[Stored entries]
....................

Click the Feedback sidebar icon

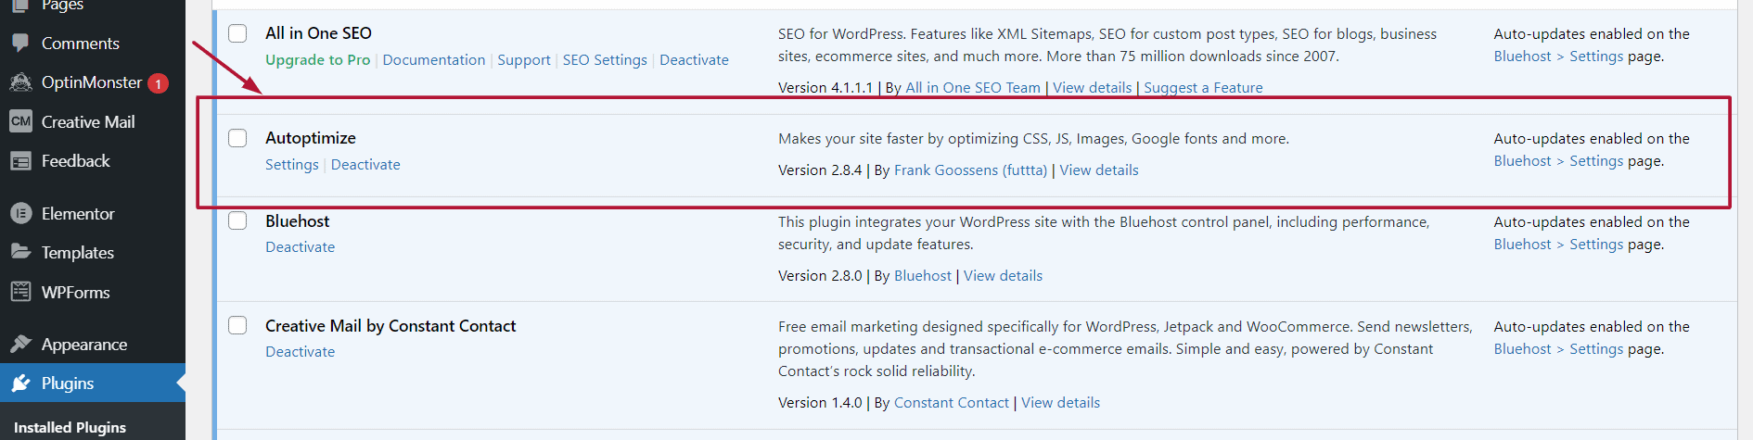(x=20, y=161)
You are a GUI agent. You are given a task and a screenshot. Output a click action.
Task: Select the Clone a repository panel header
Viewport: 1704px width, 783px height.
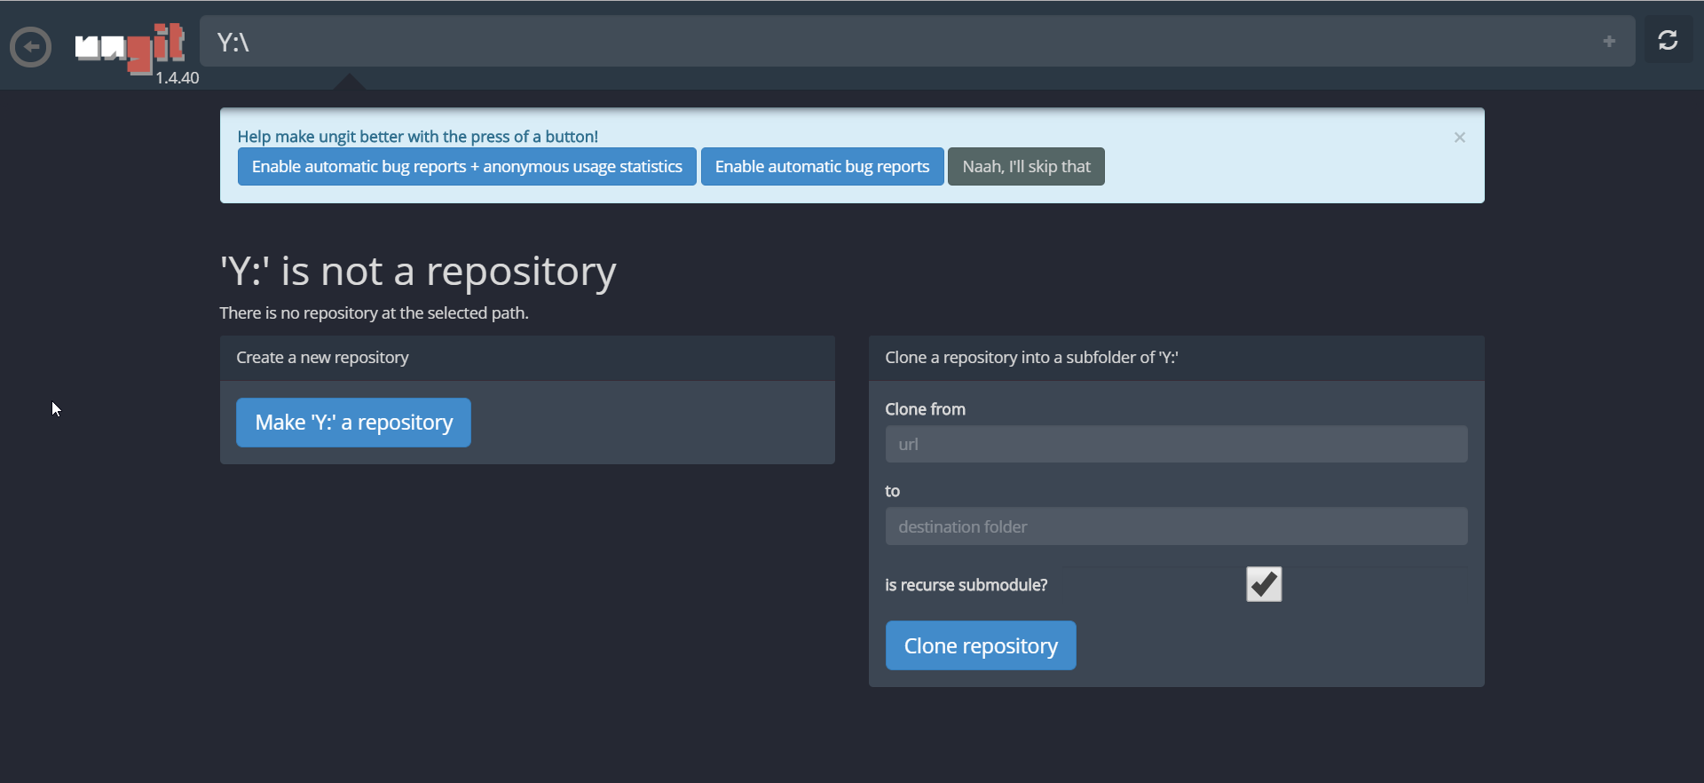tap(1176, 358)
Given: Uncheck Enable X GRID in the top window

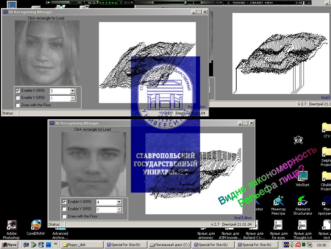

....................

• TASK DETAILS: Copy out, exactly and without pictures, each line from the one containing "Viewport: 1704px width, 783px height." through the final line of the entries, both ends included.

• ANSWER TO THIS EXERCISE:
Viewport: 1704px width, 783px height.
tap(1176, 358)
Given: Uncheck Enable X GRID in the top window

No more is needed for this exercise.